SimpleXML, Date Data Order, Stream, Efficiency and all that
Posted on 2009-03-29
I wish to create a class that will act as an API to a stream of data. Such as might be a twitter clone or a facebook wall clone or whatever. The store of preference is XML and so I will be using SimpleXML as I have a sound grasp of how to use it. The store needs to be of any size and might become very large over time.
These items are likely to be of the form <something date="" id=""></something> but inside that the items might get quite complex. The most important point is that they are part of the bigger system time sensitive with the newest items being the ones we are largely going to be interested in.
That said, while I can probably come up with some methods of getting a unique ID system in place I am fairly sure it would end up as a hack of some kind. So my thinking is towards using time/date sensitive to the millisecond as ID. That's not my question but...
Now the output process needs to return a SimpleXML object with the newest x items.
The easiest way would be to scoop the first 20 entries from the XML store ut this would only work if the newest records were at the top. SimpleXML appends new entries at the end of the space and so this does not work.
So the next option would be to scoop the last 20 although I can not currently conceive of anything that might do this efficiently.
The ideal solution would not care if the data was unsorted but this is not going to happen as some maintenance or index is needed for simplicity of data fetching (the same reason SQL databases have indexes).
At all costs I want to avoid doing a foreach through the entire collection as this will eventually kill any server as the file gets bigger and the output more popular.
As a secondary factor I am sure that I will want to "page" through the "archives".
So I need a logically sound pattern (and some pointers as to how I can implement the fellow) for storing and retrieving from such a store.
To use MySQL would solve these problems as they are already solved in MySQL but this makes demands of the final implementation I am not happy with.
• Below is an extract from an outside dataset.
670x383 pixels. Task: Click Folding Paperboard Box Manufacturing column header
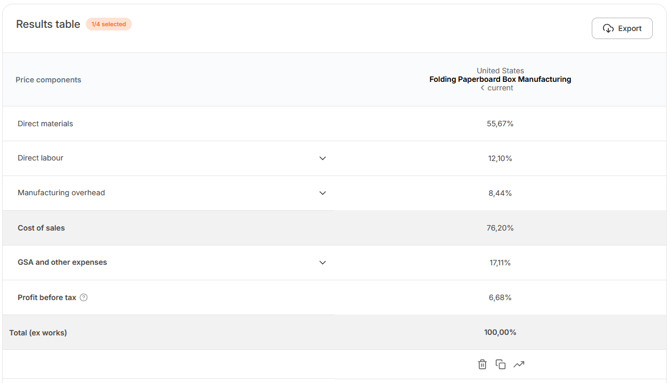[x=500, y=80]
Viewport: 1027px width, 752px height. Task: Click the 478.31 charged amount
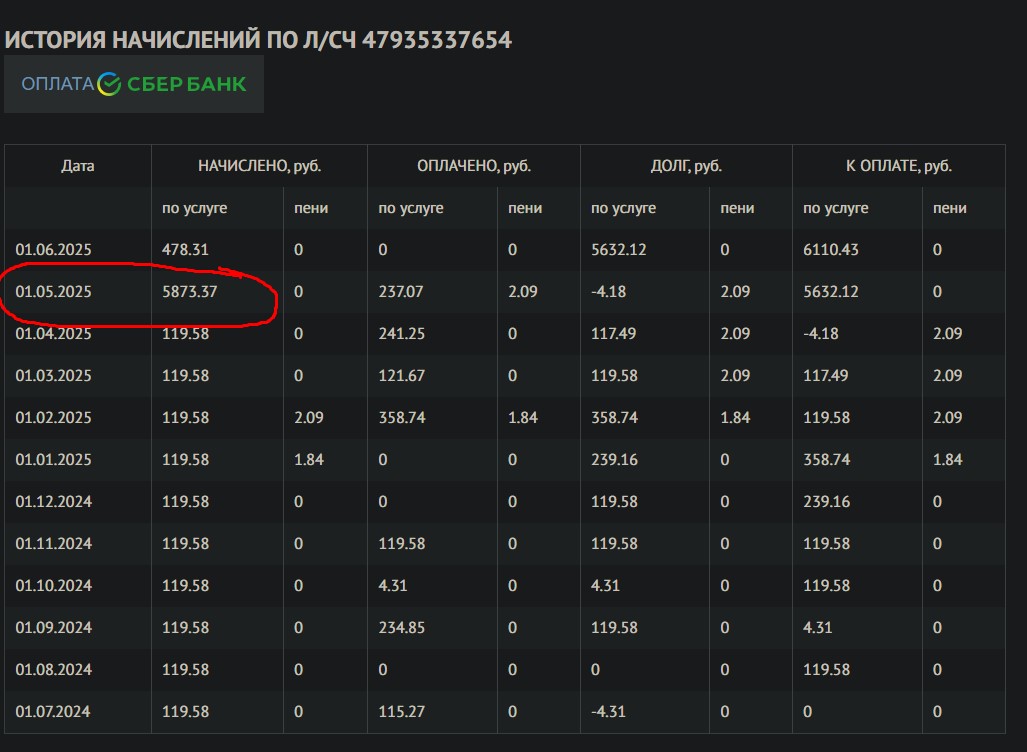pyautogui.click(x=186, y=250)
The ideal of this being that we have a specification for the process and display but it could be created in any language and in the future replaced with ease if the next maintainer feels Ruby on Rails or whatever is the way to go forward.
So it has to be XML. It has to be efficient even with big files and it has to be simple enough for me to understand.
I plan to create a Factory singleton that will maintain a cache of the each stream specific API class. However, a web site is multi threaded (each child process could be running the same code) so this is only so much use. Therefore I need to work out exact rules for the API class for read and write that would allow multiple threads to not bum out the system with identical dates or dates out of order...
I considered a once a minute cron to take from a buffer file and as a virtual single threaded singleton write to the store but this is overly complex and opens up a whole new can of possible problems. I need to create a plan for a data format and read-write method that plays well with other instances.
I considered file locking but don't know much about it enough to use for sanity and to be honest aside from identical date-time ID there should be no issue that requires this. However...
So the read write process also needs sanity checks.
I'm not looking for complete solutions but I do need to form a sound plan to work from with the potential problems mitigated or avoided in theory at least.
I'm shooting for stable and reliable even if lots of random developers of different skills start making calls to the API class
That's why this question is getting top points possible - I need a solid working plan.